Swedish-based AVTECH is to make its proFLIGHT iPad app free of charge for a limited time on AppStore.
The tool visualises flight related weather information like turbulence, winds, temperature, ice and more, tailored to a single flight’s trajectory and time.
As Niklaes Persson, head of R&D at AVTECH and a commercial airline pilot himself, explained: “To download the flight plan to proFLIGHT, a pilot that is registered in our system only needs to choose the flight number from a list in the app, which then automatically downloads all the needed data for that flight”, Persson says.
“But it is much more than just another weather app. Having unique access to Met Office’s 10 km resolution weather data, which our backend servers extract individually for every flight, proFLIGHT significantly improves the accuracy of the weather.
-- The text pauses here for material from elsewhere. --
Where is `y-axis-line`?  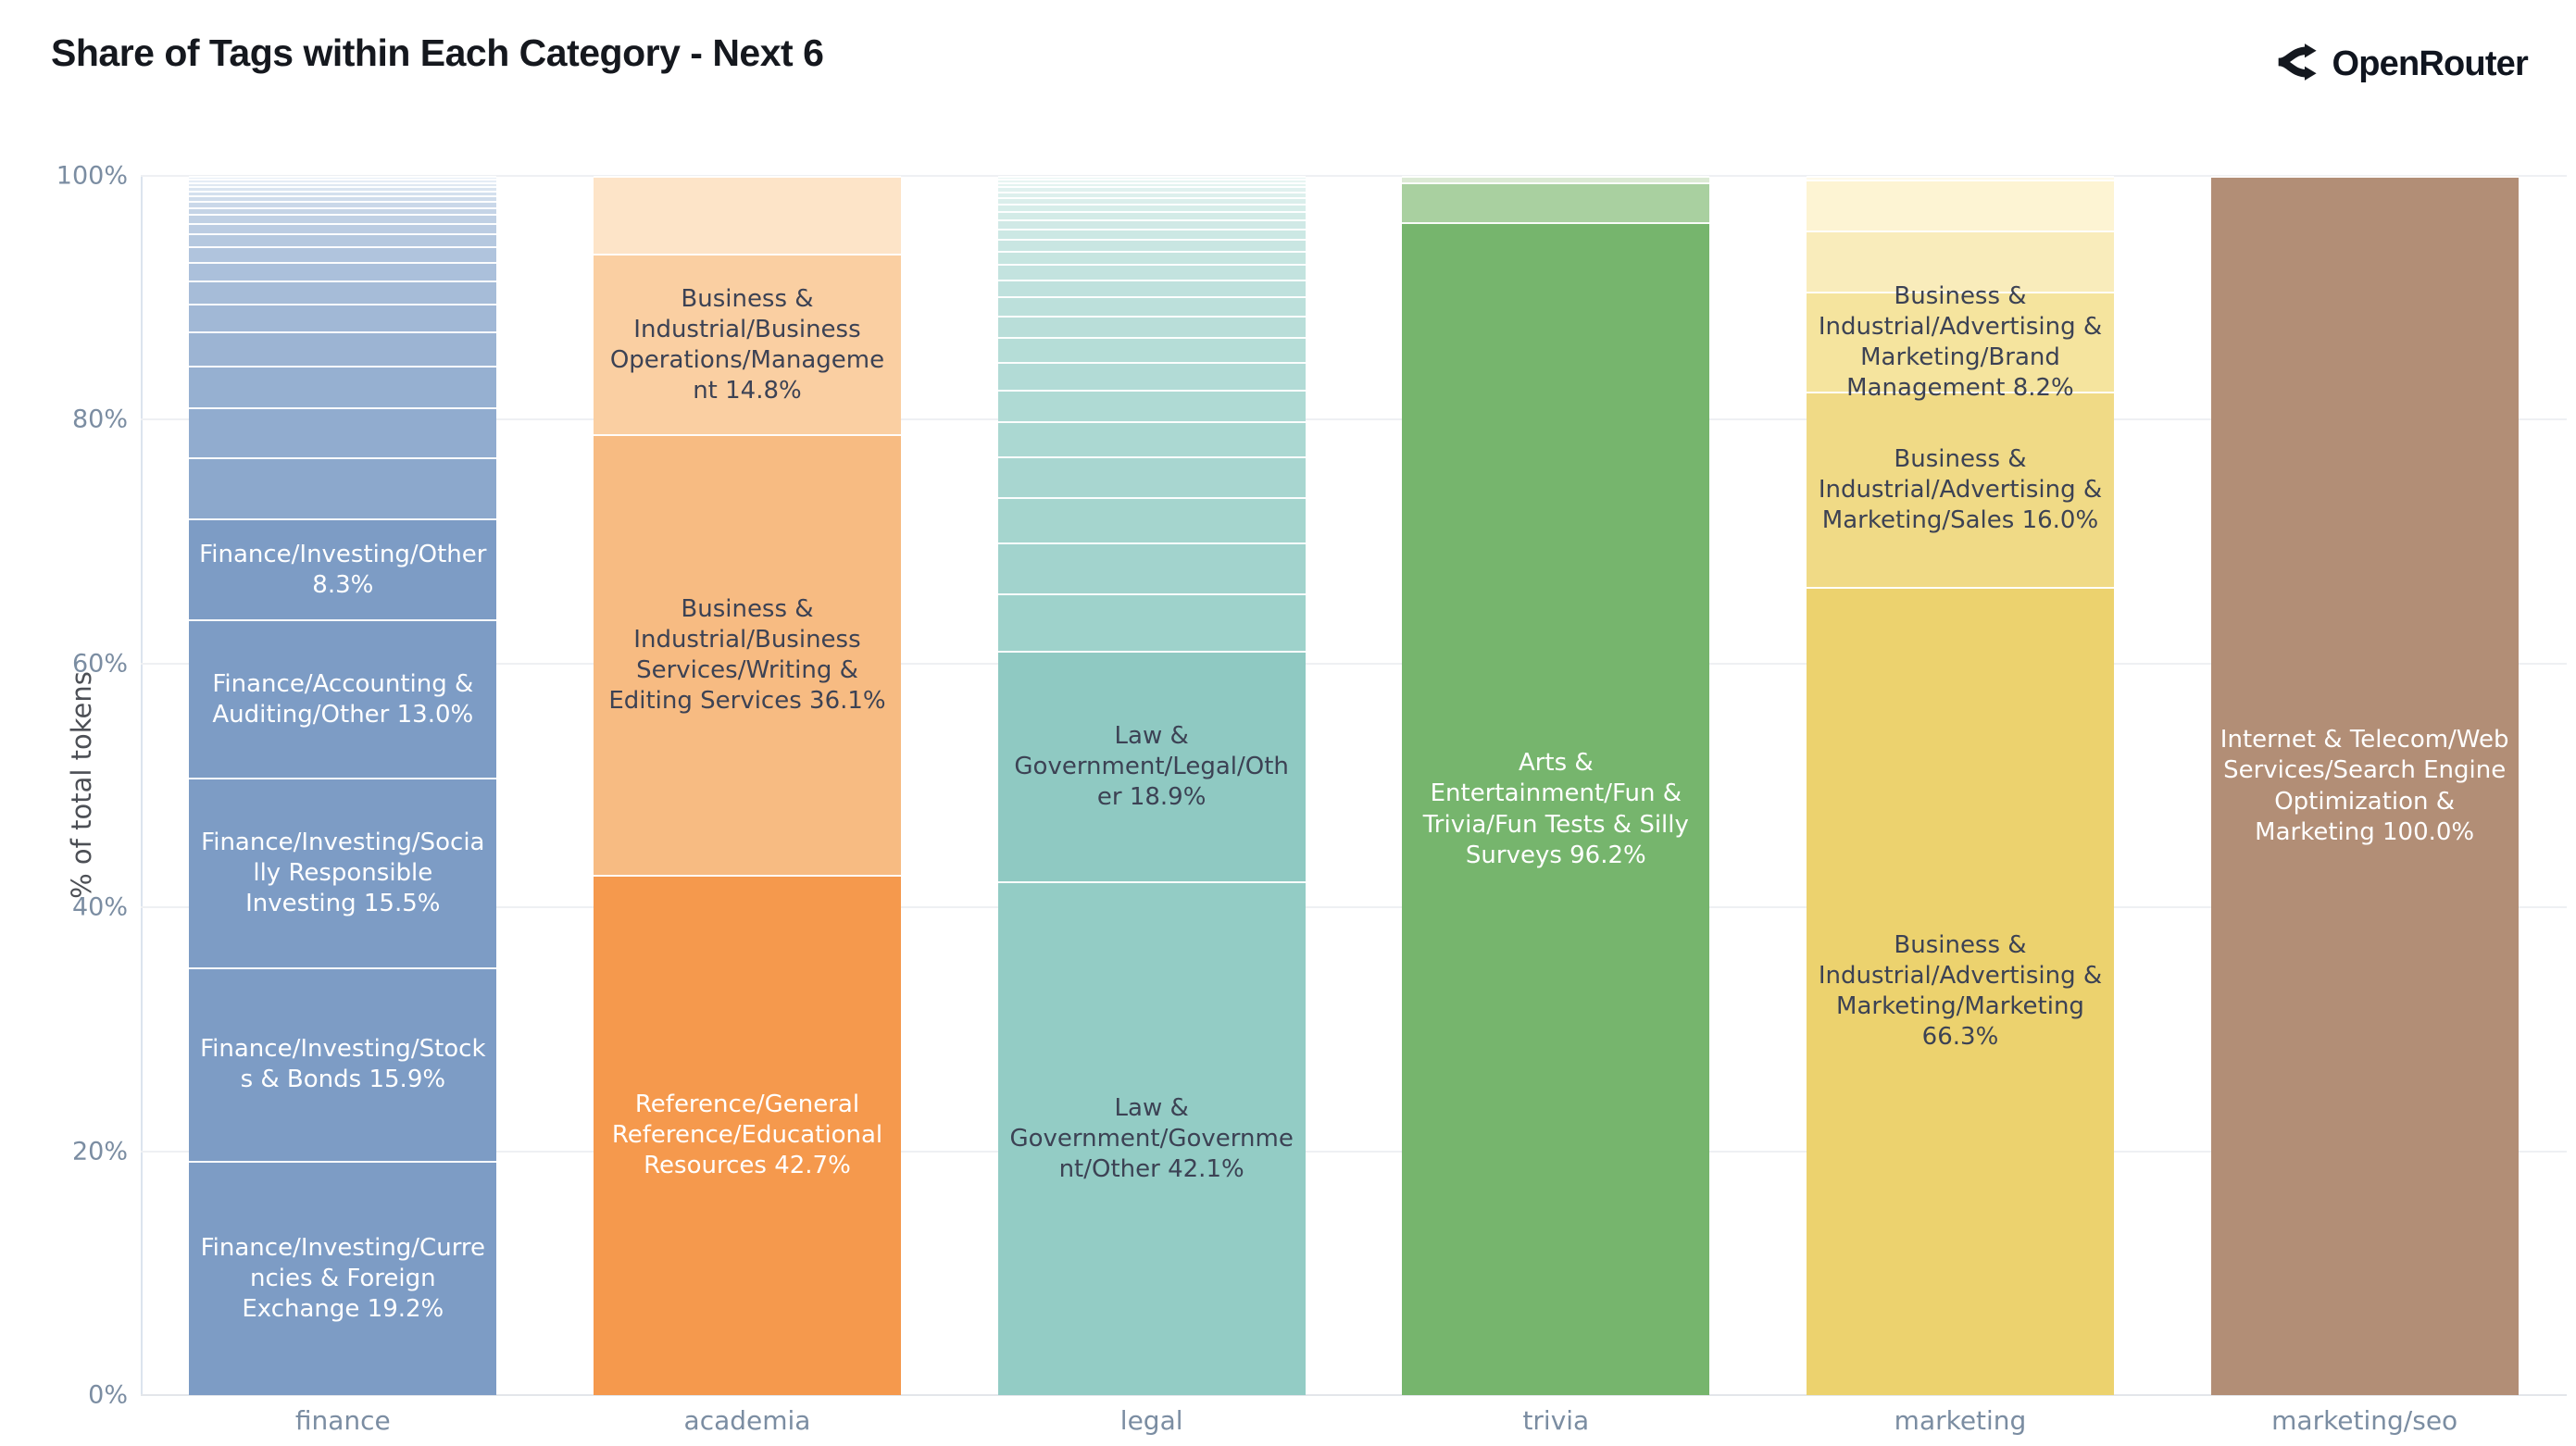
y-axis-line is located at coordinates (142, 786).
This in turn improves the situation awareness in the cockpit dramatically compared with other weather services available.”
The app combines AVTECH’s premium weather services, Aventus Sigma and Aventus Nowcast.
“The data is always up-to-date when the aircraft takes off and can also be updated during the flight if the aircraft has an internet connection”, Persson said. “In addition, SIGMETs are also digitally visualised in the app instead of just as a plain text including a list of coordinates from the aircraft’s printer.”
proFLIGHT is available for all commercial airline pilots, even if the airline company is not a customer to AVTECH. Pilots from 25 airline companies around the globe are testing the service at the moment and AVTECH use their feedback to improve the app constantly.
“In the future there will be a free version available based on the normal weather services, but to the paid version we are adding even more weather layers and new services”, said Persson. “For the moment it is available for iOS, but we are also working on a Windows version.”
One major advantage of proFLIGHT is that all weather material needed for a flight can be digitalised and accessed with only one interface required.
The company has recently started the EASA approval process for the app, which it hopes will take about six months to obtain.